Questo è il futuro che ci vogliamo scegliere? Recentemente il sindaco di Taranto Rossana Di Bello ha dichiarato che le priorità di sviluppo della città saranno due: il porto commerciale e il turismo. Per il turismo la dice lunga la fine che farà con ogni probabilità il villaggio neolitico… Per il porto commerciale è bene citare i dati (resi pubblici su Internet) del “Piano di emergenza per le navi a propulsione nucleare” (classificato come “riservato” dalla Marina Militare) il quale piano prevede, nel capitolo intitolato “Misure da applicare allo scopo di evitare incidenti e pericoli di collisione durante la manovra di unità militari a propulsione nucleare”, un esplicito divieto di transito civile. Vi si legge testualmente: “Unità mercantili: il traffico sarà sospeso. Maridipart provvederà a richiedere alla Capitaneria di Porto la sospensione del traffico precisando inizio e durata della sospensione (…)
La Capitaneria di Porto prenderà provvedimenti intesi a ritardare la partenza di unità mercantili.” Inoltre la Capitaneria dovrà “far sostare il traffico in arrivo fuori dal porto ed in posizione tale da non intralciare le unità militari a propulsione nucleare”. Gli americani andarono via da Taranto all’inizio degli anni sessanta dopo aver installato intorno a Gioia del Colle trenta missili Jupiter a testata nucleare, ognuna della potenza pari a 100 volte quella di Hiroshima. Due di quei missili rischiarono di esplodere a causa di fulmini. Quando andarono via gli americani la città tirò un sospiro di sollievo ma oggi l’on. Ostillio (centrosinistra), che a quei tempi aveva quattro anni, sembra rimpiangere le ricadute occupazionali di una presenza americana. Gli chiediamo se troverà una sola assicurazione che stipulerà a Taranto una polizza di risarcimento in caso di incidente nucleare: ogni assicurazione le esclude esplicitamente a priori. E che Taranto abbia rischiato grosso lo testimonia il passato. Nel 1968 il sommergibile atomico americano Scorpion passò da Taranto il 10 marzo per esplodere il 22 maggio nell’Oceano Atlantico. Un’altra catastrofe fu sfiorata il 22 settembre 1975 con lo scontro fra l’incrociatore Belknap e la portaerei Kennedy nello Jonio in quanto divampò un incendio a bordo le fiamme arrivarono a pochi metri dai missili nucleari Terrier provocando il più grave SOS nucleare della Us Navy.

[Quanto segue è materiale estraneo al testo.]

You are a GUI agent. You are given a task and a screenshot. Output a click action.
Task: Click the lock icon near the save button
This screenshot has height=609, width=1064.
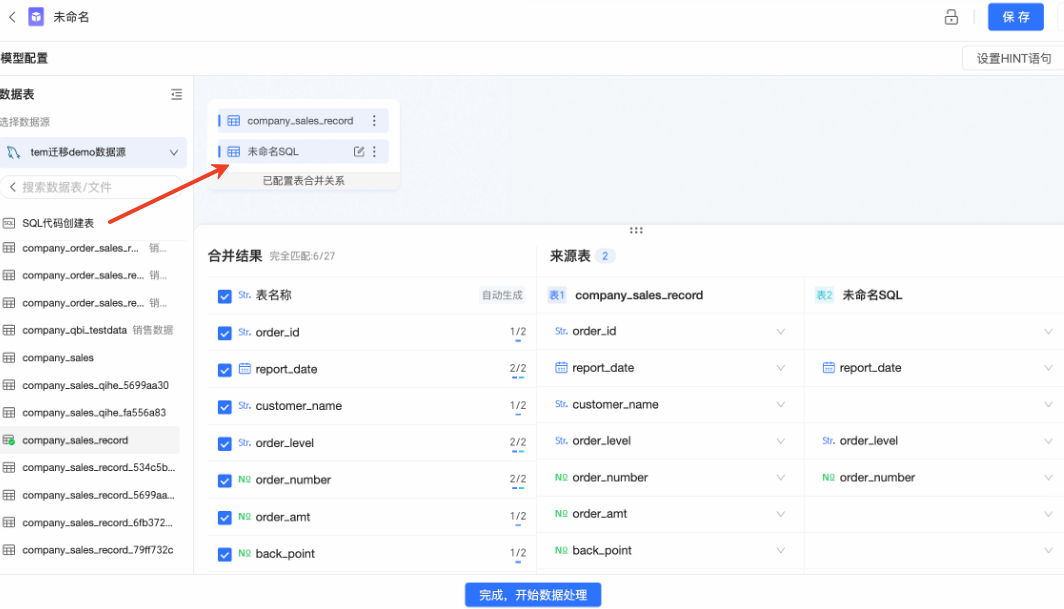pyautogui.click(x=951, y=17)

Va ricordato che in caso di incidente o disastro i trattati bilaterali Usa-Italia non consentono alcuna azione penale italiana verso i militari Usa, come ha dimostrato la tragedia del Cermis. Taranto temiamo possa diventare una colonia americana, esposta a tutti i rischi e senza alcun potere di controllo, come dimostra la base Usa della Maddalena in cui non è possibile il monitoraggio della radioattività in quanto le autorità americane non autorizzano analisi ravvicinate. La mitilicoltura e la pesca a Taranto avrebbero il futuro segnato da una spada di Damocle radioattiva.
Lo Statuto di Taranto, all’articolo 1, parla di città operatrice di pace libera da armi di terminio di massa. Per noi la campagna elettorale è già cominciata: metteremo su Internet i candidati e la forze politiche che non si schiereranno contro il pericolo nucleare di una Base Usa a Taranto.E se la base Usa si farà, cari politici, ricordatevi Scanzano. Non saremo la colonia di nessuno.